I know, it's a bit confusing. How can the M3 Ultra be more powerful than the M4 Max? But based on the specs Apple shared, it is, and by a wide margin.
Aside from the Apple Silicon updates, the only other notable hardware update is the shift to the high-performance Thunderbolt 5. The design on the 7.7-inch square by 3.7-inch tall aluminum brick is unchanged, as is the port placement and wide vent grill on the back.
Not that any of that will matter to the Mac Studio's power-hungry audience of developers, 3D animators, designers, and pro-level musicians, though.
The new M4 Max and M3 Ultra
The M4 Max, which we first saw on the MacBook Pro, starts with a 14-core CPU but is configurable up to 16 cores. The GPU starts at 32 cores but is configurable up to 40 cores.

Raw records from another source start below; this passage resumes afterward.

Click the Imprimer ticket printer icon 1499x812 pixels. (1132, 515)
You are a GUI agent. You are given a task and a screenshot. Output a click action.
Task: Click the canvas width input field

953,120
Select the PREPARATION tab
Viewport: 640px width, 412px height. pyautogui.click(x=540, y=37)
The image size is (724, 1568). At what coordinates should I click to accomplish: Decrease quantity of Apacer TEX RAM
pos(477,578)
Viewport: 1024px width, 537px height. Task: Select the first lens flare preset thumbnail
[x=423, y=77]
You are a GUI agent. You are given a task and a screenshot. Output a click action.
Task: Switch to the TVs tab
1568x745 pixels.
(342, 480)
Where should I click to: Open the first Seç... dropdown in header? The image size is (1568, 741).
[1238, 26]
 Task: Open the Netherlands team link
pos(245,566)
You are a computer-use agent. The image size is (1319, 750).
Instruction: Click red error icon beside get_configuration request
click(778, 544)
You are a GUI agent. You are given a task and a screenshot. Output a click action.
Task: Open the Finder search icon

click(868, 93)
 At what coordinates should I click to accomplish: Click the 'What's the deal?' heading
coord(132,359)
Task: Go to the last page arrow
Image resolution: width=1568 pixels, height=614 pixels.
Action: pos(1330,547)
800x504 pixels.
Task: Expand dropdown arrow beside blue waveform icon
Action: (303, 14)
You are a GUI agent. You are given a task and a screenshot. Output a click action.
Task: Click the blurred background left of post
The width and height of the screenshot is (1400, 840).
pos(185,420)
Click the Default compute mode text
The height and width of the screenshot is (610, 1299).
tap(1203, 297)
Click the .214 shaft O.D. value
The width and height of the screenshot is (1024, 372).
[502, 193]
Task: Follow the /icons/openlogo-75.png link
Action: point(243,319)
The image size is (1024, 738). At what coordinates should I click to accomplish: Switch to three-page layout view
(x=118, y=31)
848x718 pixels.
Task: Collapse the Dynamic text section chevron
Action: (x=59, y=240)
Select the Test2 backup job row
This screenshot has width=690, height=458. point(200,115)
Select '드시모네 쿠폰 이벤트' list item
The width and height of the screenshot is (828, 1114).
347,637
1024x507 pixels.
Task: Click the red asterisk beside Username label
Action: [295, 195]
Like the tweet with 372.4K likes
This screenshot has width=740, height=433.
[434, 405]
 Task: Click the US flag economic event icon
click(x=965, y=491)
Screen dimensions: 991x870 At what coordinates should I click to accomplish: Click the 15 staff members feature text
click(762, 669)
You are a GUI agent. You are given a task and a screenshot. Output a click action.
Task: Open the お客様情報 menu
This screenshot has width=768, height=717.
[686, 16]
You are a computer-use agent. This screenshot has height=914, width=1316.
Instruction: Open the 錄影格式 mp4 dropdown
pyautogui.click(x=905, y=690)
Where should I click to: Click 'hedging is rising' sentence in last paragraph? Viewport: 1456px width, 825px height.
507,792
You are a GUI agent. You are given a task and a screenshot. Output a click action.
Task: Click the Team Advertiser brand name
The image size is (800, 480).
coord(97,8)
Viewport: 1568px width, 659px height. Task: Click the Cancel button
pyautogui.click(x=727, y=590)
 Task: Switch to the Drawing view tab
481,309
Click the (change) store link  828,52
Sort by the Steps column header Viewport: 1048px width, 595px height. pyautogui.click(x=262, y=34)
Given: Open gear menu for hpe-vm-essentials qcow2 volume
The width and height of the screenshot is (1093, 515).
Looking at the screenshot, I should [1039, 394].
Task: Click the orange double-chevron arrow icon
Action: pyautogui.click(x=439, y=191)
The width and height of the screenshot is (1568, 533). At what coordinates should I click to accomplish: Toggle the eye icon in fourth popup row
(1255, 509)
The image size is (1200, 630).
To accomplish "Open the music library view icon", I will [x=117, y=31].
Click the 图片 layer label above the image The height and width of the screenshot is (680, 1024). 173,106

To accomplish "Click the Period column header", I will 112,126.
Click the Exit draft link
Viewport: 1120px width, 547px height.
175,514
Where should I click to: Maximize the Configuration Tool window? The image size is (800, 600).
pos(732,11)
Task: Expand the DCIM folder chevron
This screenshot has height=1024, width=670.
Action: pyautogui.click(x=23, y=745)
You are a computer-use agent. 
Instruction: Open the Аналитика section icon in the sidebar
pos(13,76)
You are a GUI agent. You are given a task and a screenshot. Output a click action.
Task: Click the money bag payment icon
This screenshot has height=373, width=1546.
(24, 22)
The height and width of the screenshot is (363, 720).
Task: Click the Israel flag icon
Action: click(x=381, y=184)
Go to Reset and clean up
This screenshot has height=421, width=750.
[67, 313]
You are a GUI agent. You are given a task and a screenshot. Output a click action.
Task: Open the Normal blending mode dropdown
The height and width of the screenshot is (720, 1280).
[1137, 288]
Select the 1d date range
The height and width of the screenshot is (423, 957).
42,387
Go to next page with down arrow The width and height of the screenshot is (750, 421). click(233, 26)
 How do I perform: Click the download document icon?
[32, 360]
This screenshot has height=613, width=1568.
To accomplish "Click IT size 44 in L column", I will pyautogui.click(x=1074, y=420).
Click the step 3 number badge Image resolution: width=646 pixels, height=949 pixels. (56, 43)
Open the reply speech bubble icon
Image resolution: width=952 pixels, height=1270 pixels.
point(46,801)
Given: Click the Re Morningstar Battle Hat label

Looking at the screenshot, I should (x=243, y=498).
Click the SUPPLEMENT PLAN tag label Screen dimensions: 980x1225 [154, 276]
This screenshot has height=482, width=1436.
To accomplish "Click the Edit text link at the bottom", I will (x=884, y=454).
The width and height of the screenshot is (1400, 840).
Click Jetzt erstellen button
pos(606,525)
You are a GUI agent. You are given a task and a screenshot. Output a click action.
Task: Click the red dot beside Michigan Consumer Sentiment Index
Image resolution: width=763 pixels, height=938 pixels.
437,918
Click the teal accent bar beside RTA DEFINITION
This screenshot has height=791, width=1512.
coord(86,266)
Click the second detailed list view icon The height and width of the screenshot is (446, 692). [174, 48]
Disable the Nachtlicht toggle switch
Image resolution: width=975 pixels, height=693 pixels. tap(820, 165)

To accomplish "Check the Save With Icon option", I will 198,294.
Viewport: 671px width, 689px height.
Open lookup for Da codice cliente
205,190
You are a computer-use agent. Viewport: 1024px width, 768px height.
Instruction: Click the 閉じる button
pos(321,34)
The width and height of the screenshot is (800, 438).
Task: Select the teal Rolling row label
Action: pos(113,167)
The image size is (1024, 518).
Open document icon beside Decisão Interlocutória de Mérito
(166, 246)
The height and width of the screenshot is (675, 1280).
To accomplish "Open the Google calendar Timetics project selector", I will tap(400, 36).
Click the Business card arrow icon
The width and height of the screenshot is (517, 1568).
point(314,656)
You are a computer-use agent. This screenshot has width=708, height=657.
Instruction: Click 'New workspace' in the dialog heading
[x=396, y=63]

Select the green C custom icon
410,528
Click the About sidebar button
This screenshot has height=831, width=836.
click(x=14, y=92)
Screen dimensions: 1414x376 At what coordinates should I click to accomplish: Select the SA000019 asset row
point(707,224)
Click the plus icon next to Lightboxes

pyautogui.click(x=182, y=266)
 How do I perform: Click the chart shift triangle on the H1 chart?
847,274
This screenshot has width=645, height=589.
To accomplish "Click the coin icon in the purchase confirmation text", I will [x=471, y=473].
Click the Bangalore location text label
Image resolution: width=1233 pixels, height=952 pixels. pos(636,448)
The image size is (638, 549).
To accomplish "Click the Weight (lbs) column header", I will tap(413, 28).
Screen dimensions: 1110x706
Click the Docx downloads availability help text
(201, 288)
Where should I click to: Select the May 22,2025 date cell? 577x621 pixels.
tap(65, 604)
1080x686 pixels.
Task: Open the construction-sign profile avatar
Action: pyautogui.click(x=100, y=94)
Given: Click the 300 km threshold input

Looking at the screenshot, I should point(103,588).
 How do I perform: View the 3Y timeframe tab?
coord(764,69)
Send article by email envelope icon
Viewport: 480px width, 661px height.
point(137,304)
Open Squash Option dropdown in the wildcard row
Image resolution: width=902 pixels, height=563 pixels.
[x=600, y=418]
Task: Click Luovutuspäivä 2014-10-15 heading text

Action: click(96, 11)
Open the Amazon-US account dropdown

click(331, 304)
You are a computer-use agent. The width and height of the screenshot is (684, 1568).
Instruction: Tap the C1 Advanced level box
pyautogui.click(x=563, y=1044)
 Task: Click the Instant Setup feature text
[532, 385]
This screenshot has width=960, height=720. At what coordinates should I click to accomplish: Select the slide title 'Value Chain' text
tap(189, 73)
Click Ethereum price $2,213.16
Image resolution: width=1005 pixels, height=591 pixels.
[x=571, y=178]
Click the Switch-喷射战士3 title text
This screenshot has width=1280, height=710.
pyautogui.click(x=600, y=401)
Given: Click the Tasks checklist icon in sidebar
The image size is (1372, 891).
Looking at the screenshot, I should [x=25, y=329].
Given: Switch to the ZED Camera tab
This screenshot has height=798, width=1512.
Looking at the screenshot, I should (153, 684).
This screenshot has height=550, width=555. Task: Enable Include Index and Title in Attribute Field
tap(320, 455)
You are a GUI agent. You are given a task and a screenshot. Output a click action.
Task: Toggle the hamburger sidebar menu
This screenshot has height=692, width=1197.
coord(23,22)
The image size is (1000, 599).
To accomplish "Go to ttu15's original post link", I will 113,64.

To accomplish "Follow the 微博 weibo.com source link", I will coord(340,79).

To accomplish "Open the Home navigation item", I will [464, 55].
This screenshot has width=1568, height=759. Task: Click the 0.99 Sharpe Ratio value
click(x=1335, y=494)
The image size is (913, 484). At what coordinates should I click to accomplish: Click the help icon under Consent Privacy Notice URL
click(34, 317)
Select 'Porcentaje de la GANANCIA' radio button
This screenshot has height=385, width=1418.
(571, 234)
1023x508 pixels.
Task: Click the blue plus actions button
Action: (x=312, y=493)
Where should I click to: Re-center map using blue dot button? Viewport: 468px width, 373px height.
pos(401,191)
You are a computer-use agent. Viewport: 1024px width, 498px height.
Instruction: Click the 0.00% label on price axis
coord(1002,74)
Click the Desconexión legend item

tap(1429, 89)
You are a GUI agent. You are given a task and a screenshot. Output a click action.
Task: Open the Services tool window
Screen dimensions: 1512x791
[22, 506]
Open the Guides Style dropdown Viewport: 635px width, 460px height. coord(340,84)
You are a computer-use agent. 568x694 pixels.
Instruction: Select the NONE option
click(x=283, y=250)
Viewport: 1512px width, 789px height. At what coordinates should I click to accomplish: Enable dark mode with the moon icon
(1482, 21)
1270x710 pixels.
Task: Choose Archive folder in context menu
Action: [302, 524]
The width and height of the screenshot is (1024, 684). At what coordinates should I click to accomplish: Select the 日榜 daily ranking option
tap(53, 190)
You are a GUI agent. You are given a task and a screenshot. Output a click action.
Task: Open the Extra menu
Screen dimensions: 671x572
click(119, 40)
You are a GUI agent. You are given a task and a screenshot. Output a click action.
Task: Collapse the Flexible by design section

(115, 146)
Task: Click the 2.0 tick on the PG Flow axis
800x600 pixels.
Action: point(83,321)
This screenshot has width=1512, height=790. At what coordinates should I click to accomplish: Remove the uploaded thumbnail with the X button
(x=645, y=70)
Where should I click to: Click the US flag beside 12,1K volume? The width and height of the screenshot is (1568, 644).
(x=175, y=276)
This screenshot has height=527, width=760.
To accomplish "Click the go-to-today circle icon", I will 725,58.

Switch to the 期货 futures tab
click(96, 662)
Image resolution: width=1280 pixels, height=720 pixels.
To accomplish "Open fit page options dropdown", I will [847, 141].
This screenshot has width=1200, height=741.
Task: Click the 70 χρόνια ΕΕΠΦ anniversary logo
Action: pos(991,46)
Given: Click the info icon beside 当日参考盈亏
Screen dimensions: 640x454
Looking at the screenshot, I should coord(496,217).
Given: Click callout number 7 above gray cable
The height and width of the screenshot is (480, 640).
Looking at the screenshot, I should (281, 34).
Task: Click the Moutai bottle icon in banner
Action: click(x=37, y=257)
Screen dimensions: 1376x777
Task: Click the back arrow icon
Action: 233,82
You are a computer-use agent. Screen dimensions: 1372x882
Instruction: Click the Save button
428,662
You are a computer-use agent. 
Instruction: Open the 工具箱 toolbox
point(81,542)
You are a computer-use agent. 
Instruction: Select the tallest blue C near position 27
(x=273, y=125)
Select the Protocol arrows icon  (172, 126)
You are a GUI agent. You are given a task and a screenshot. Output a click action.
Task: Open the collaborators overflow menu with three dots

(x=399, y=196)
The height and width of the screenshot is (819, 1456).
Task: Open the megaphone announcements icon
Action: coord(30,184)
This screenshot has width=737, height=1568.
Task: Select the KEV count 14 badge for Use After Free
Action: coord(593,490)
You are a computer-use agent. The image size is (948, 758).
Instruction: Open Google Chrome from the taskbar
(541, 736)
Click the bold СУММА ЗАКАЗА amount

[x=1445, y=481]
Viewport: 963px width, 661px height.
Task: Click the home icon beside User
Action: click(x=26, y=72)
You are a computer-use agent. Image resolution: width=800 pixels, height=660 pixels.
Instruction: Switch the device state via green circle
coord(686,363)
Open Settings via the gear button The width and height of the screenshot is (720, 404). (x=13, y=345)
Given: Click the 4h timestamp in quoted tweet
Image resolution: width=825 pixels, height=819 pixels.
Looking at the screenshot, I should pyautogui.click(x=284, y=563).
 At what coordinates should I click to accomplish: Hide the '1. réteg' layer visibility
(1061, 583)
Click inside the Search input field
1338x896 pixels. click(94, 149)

The Mac Studio will start with 32GB of RAM, but you can bump it up to 128GB. Apple claims the system will have a half terabyte per second of unified memory bandwidth.
The M4 Max brings with it Apple's updated graphics architecture that features, among other things, hardware-accelerated mesh shading and Apple's updated Ray Tracing engine.
But wait, there's more.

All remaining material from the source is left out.